用引物 27F 和 1495R PCR 擴增 XRK5 的16S rRNA 序列, PCR  產物經 1%瓊脂糖凝膠電泳, 凝膠成像如圖 3 所示。 經測序分析 XRK5擴增的16S rRNA  序列長為1400 bp, 將得到的序列提交 GenBank 獲得注冊號FJ959348。將 XRK5的16S rRNA 序列進行 BLAST分析,結果顯示, XRK5與 Lysobacter capsici  55 (FN357198)的相似性最高,達到了100%,與 L. an-tibiotics HS124 (FJ930928)的相似達到了99%。

將 XRK5 的 16S rRNA 序列在 NCBI 數據庫中進行 BLAST 分析後,構建係統發育進化樹。如圖 4 所示, XRK5 與 L. capsici 55 和 L. antibiotics HS 124 處於最小分支。我們根據 XRK5 的16S rRNA 分析,結合其生理生化特征,將 XRK5鑒定為 L. capsici。

3   討論

利用拮抗菌防治向日葵菌核病是生物防治的重要手段之一,並且此方法具有不汙染環境,不產生抗性,僅殺傷或抑製防治對象,能參與生態環境的調控，保持生態平衡能起到長效作用等優點。因此,篩選更多具有高效、穩定拮抗能力的拮抗菌對菌核病的防治具有十分重要的意義。
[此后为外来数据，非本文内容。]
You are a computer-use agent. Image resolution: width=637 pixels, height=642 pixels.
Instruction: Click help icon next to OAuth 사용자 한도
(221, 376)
本實驗從向日葵根際土壤篩選到了一株具有較好應用潛力的拮抗菌菌種資源 Lysobacter capsici  XRK5, 經過多次拮抗實驗證明此株菌均表現出穩定的拮抗性。Lysobacter capsici 為 2008 年發現的新種,其對向日葵菌核病的防治國內外均未見報道。本實驗對 XRK5 的分類鑒定和拮抗效果進行了初步的研究,  其拮抗物質鑒定和拮抗機理的研究尚需進一步的實驗證明。本研究結果為構建高效的基因工程菌和研製向日葵菌核病生防製劑奠定了良好的基礎。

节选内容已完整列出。